### Your task
Carry these rows over, requests included, and add 101 to every coordinate in the answers. Begin at the line that has "This screenshot has width=605, height=381.", stop after the line that has "pyautogui.click(x=548, y=15)", and leave the pictures out of your answer.

-------- Stored data

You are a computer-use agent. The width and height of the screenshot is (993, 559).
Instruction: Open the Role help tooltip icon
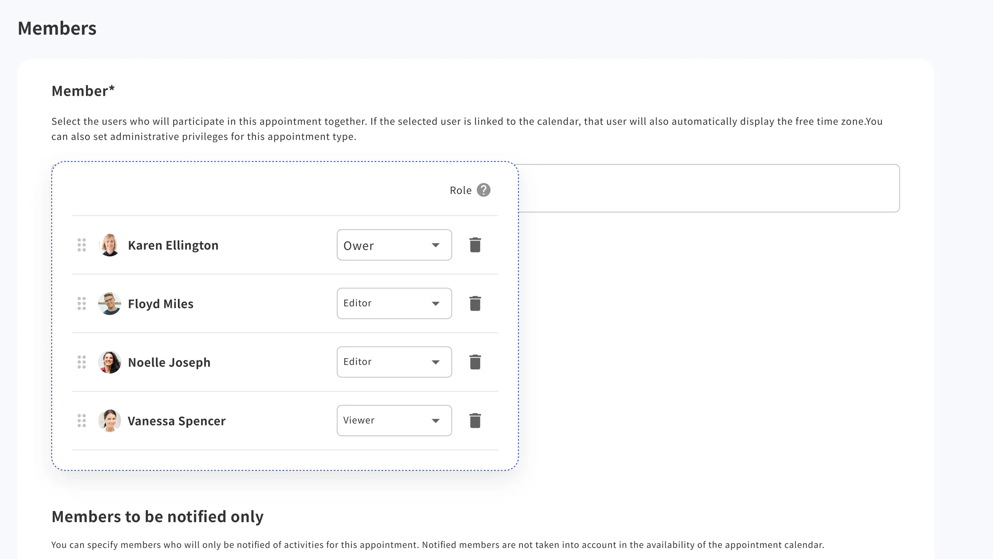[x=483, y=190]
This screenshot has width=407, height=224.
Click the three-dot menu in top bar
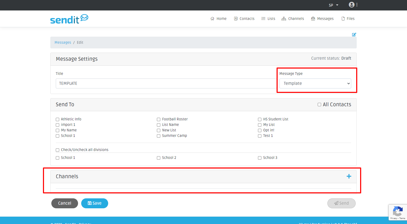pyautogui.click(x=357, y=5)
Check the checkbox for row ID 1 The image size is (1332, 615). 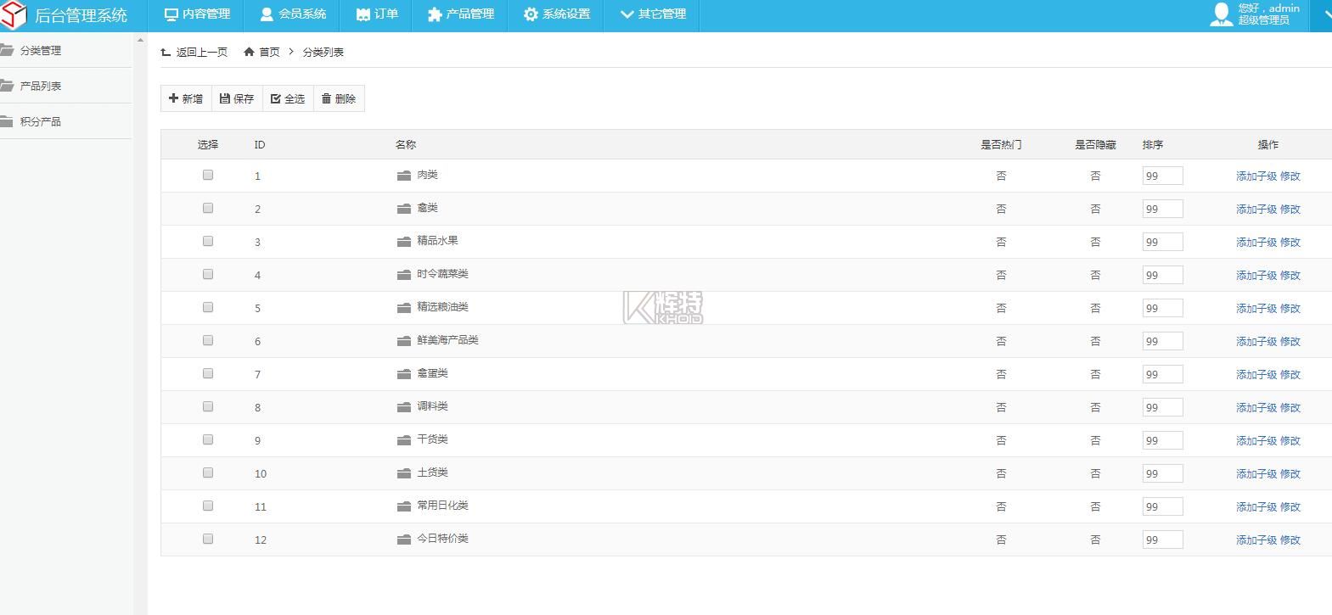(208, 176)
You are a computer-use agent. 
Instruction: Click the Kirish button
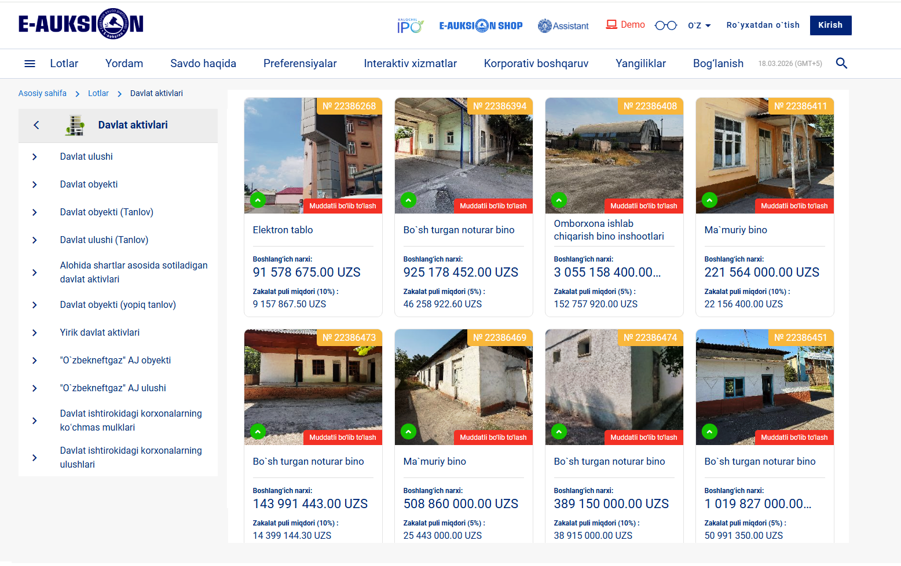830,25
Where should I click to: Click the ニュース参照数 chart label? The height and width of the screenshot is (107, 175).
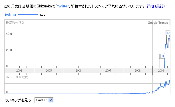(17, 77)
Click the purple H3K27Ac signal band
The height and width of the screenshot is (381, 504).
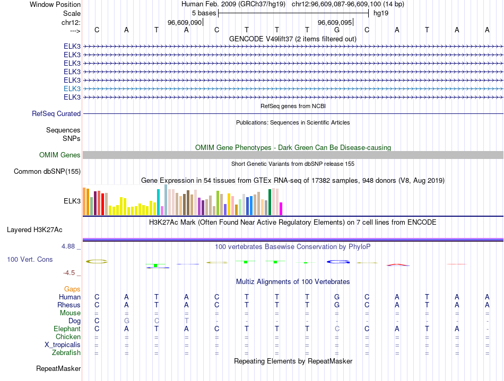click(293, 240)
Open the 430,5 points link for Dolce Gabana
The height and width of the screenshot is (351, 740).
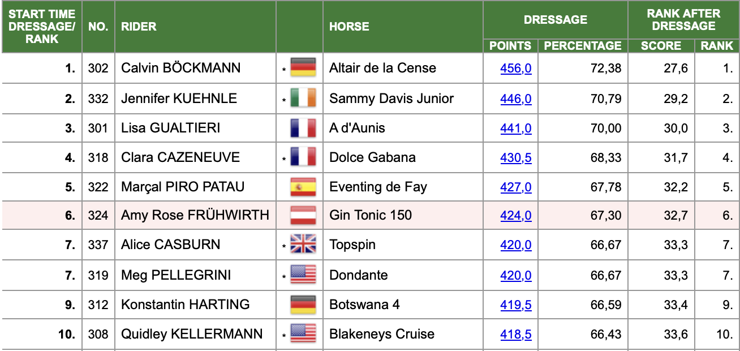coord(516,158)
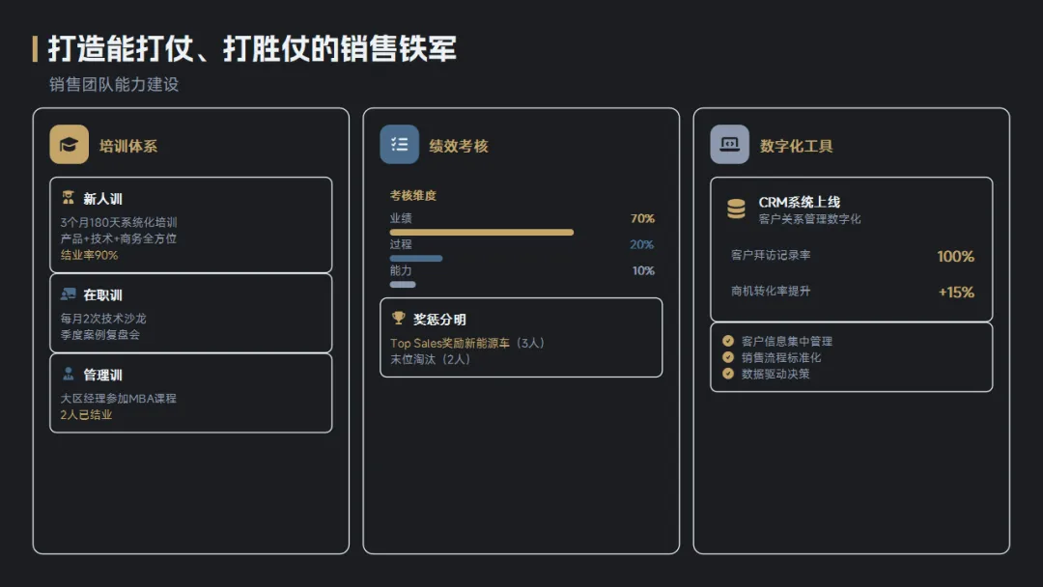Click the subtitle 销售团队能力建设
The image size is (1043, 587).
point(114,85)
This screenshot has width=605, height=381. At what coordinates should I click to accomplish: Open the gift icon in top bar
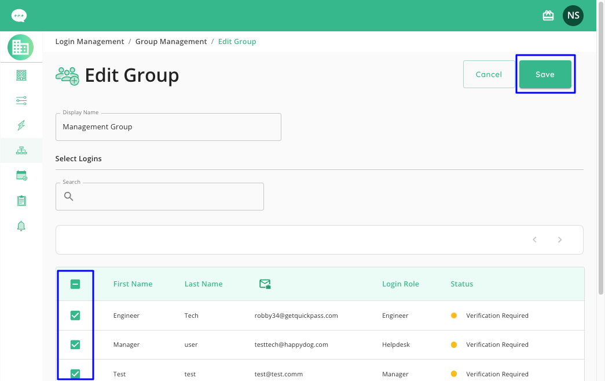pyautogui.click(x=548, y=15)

----------------
-------- Stored data

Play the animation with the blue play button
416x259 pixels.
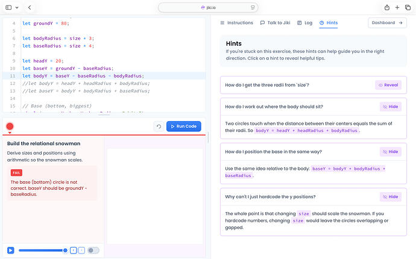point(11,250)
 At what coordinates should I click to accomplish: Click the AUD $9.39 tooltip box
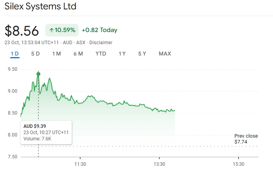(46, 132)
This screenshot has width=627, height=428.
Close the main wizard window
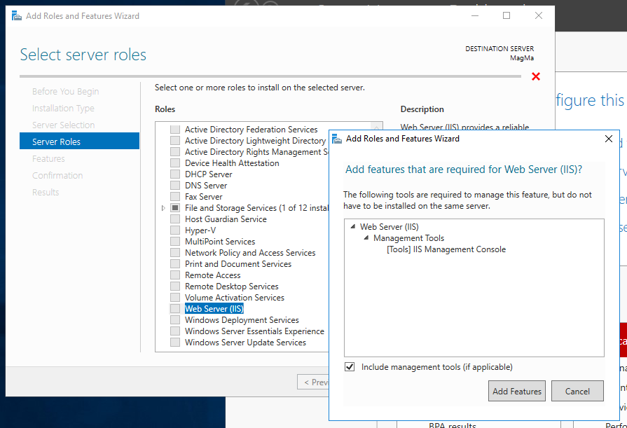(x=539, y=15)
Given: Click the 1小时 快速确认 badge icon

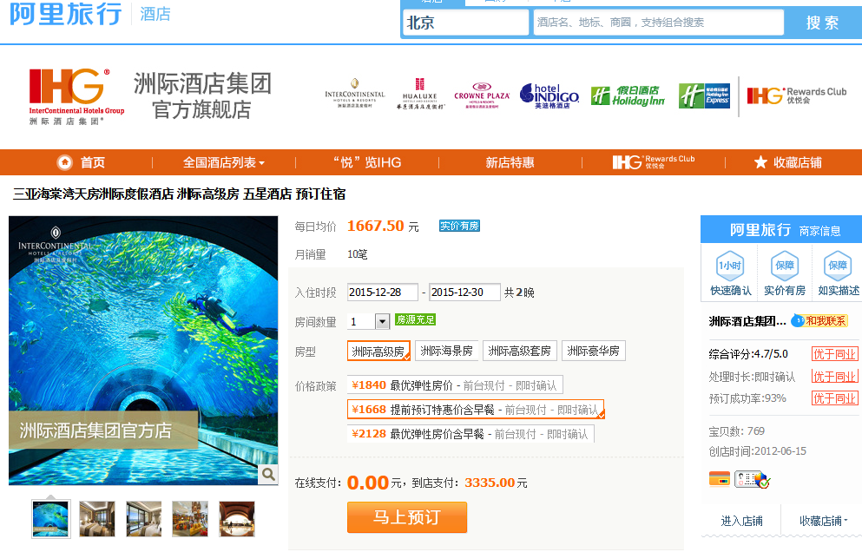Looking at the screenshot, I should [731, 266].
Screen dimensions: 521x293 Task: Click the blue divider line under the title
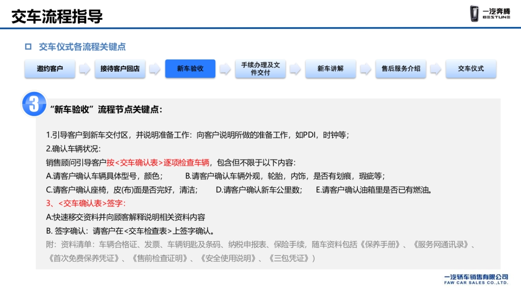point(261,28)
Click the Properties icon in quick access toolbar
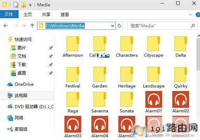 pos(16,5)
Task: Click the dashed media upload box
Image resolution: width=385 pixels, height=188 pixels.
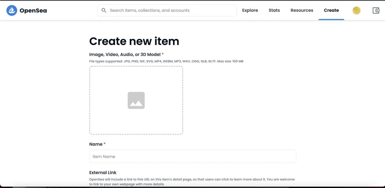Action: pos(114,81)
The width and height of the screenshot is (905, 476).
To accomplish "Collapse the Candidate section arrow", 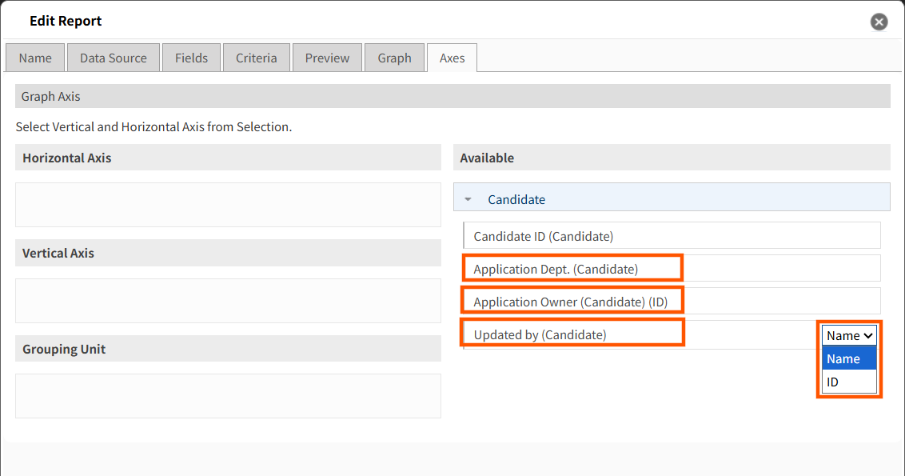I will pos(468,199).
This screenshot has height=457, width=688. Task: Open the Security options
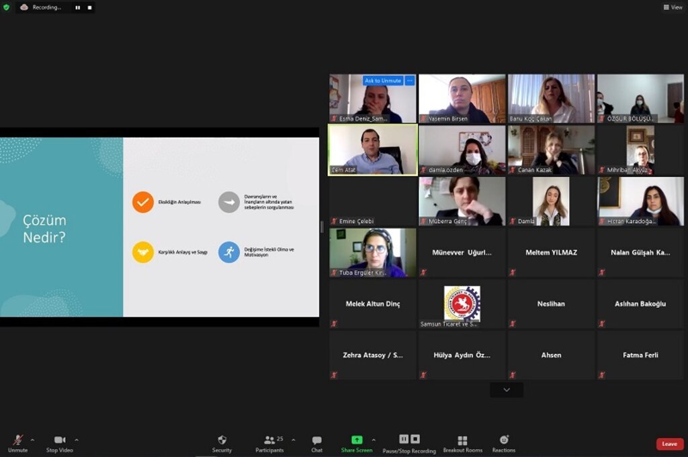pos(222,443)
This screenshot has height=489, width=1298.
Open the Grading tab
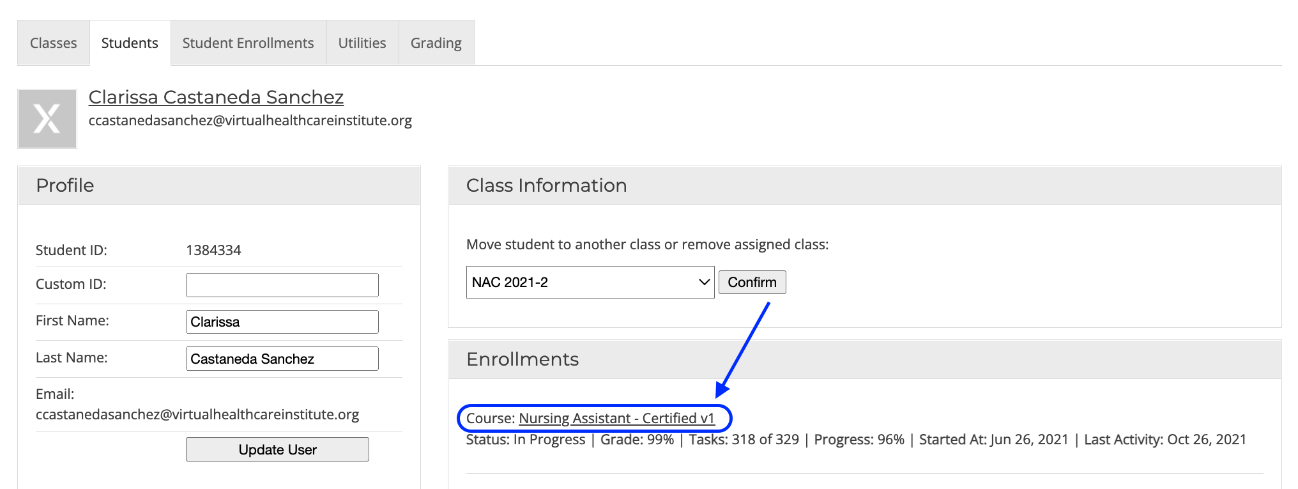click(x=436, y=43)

----------------
-------- Stored data

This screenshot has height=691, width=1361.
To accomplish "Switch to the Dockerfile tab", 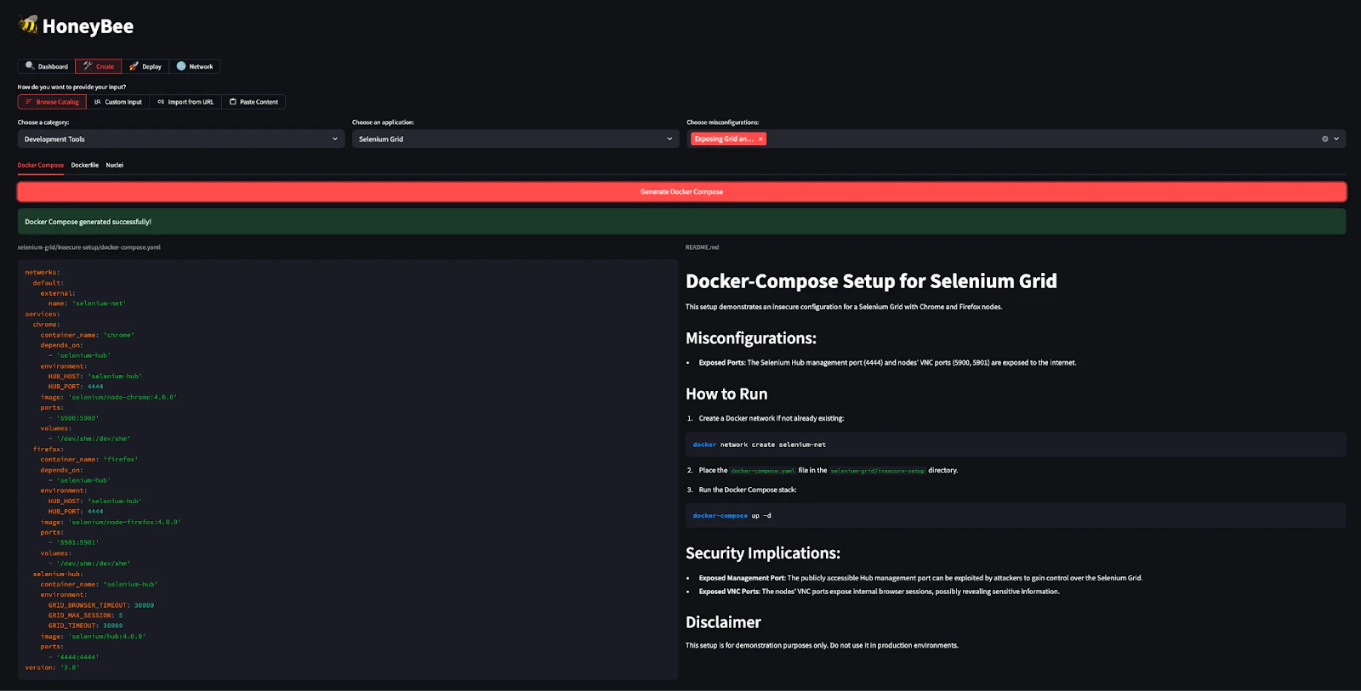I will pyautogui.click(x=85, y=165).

----------------

### Complete output
This screenshot has width=605, height=381. At what coordinates should I click to accomplish: Open the gift icon in top bar
pyautogui.click(x=649, y=116)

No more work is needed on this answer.